─── Entries provided
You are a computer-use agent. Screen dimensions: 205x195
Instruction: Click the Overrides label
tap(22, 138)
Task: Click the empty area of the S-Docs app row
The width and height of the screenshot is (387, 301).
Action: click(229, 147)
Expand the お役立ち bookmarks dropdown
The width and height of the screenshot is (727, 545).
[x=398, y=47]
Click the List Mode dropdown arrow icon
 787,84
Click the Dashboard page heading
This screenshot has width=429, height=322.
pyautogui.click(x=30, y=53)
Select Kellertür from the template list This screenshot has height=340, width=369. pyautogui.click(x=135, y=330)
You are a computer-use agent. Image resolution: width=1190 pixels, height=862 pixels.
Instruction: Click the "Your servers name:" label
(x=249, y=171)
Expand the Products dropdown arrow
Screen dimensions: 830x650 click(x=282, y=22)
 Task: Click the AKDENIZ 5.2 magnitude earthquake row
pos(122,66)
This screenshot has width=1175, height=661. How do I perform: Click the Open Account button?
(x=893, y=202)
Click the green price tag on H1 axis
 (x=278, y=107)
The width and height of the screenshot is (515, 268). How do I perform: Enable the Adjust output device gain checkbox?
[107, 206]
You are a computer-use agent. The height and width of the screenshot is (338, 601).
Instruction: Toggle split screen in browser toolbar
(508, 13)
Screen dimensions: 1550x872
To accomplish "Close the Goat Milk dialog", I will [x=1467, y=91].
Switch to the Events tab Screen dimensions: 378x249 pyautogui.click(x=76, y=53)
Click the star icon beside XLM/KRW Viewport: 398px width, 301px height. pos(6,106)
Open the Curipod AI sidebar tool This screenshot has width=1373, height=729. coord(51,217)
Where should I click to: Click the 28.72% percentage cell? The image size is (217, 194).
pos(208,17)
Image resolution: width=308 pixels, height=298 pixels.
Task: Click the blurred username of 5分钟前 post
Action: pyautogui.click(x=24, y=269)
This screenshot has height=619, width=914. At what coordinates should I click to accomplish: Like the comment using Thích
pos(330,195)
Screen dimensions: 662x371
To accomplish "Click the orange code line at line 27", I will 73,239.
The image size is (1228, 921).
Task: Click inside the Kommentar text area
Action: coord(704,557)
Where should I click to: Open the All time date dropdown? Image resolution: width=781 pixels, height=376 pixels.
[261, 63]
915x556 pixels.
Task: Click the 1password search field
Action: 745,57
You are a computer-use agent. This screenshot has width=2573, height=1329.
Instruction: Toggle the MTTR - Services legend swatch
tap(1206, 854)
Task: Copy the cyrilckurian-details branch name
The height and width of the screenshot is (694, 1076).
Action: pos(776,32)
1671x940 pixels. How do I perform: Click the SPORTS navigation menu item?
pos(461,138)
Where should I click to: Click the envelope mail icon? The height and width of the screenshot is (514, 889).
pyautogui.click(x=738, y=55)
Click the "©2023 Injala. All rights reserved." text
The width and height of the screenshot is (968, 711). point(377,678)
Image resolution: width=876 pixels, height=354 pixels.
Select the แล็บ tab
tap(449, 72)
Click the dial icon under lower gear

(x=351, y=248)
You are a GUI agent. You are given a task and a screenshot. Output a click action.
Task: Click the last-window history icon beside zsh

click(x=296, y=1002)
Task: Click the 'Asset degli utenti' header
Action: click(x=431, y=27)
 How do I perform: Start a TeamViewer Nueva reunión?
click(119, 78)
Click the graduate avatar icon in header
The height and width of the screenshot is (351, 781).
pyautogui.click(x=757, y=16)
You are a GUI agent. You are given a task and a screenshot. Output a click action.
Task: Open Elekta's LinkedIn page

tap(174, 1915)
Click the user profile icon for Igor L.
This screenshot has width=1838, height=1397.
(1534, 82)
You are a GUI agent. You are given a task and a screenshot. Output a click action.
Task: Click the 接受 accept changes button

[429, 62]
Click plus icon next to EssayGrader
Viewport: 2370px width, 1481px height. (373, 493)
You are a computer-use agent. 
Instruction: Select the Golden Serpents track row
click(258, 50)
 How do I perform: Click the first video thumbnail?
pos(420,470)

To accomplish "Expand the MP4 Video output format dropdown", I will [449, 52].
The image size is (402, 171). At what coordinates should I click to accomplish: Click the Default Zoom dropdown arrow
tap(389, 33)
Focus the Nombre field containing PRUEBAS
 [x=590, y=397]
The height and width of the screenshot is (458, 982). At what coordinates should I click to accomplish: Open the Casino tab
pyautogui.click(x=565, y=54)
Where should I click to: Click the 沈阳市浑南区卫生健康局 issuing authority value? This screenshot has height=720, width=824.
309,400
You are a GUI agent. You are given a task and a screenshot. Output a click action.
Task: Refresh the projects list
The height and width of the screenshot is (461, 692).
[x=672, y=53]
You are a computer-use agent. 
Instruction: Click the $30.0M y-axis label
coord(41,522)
──────
| Short task |
Pull out every line from the items above that contains the word "computer".

| Solution for this problem |
You are a computer-use agent. Screen dimensions: 205x195
You are a computer-use agent. Image resolution: width=1190 pixels, height=862 pixels.
You are a computer-use agent. The height and width of the screenshot is (338, 601).
You are a computer-use agent. This screenshot has width=2573, height=1329.
You are a computer-use agent. 
You are a computer-use agent. 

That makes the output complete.